其他
Juniper将放弃与NSA有关联的代码
网络设备商Juniper公司上周五表示,将停止使用分析人员认为是由NSA开发并试图进行窃听行为的安全代码。公司表示将于今年上半年推出安全软件新版本来替代那些由DualElliptic Curve技术生成的数字。
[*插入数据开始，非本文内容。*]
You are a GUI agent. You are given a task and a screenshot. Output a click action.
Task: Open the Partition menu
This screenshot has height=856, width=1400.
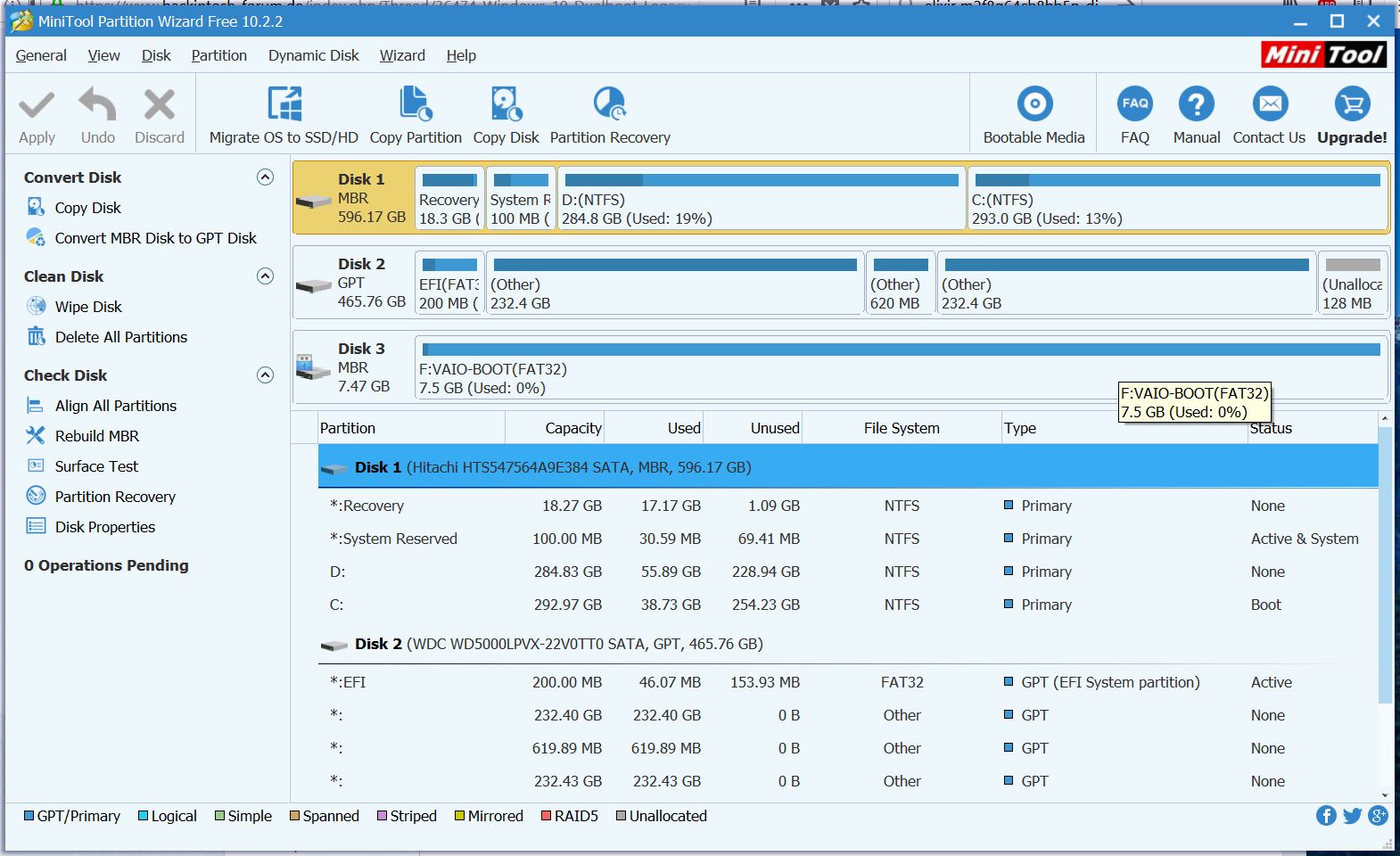click(218, 55)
该决定做出的前一天,一个密码学团队在斯坦福大学的一次会议上发现Juniper的代码在2008年期间被修改多次,目的是为了监听客户的虚拟私人网络会话。上个月,Juniper表示已经发现并替换两段未经授权且允许“后门”访问的代码。研究人员表示这两段代码出现在2012年和2013年,而2014年出现的后门更是允许所有拥有正确密码的人查看所有的内容。2012年的代码改变了JuniperNetscreen产品中的一个数学常数,这个常数本来就允许作者进行窃听。随后公司发布补丁并用自2008年就在使用的版本进行了替换。而另外一个曲线常数是由NSA提供的,而且要求某些联邦证认证,它们出现在了斯诺登的解密文件中。截至目前,最具影响的双曲线采用者是RSA,它是存储公司EMC的一部分。据悉EMC与联邦政府签订了一份价值1000万美元的合同对其进行传播。
尽管学术界尚未提出2008、2012和2014代码的罪魁祸首,但正是在2008年,密码学家对双椭圆曲线提出了质疑。而有人认为NSA是最有可能的嫌疑,随后或许有来自其他国家的机构或顶级黑客取代了NSA。NSA方面尚未作出任何回应。
Juniper表示将继续进行调查,并拒绝回答有关版本修订的问题。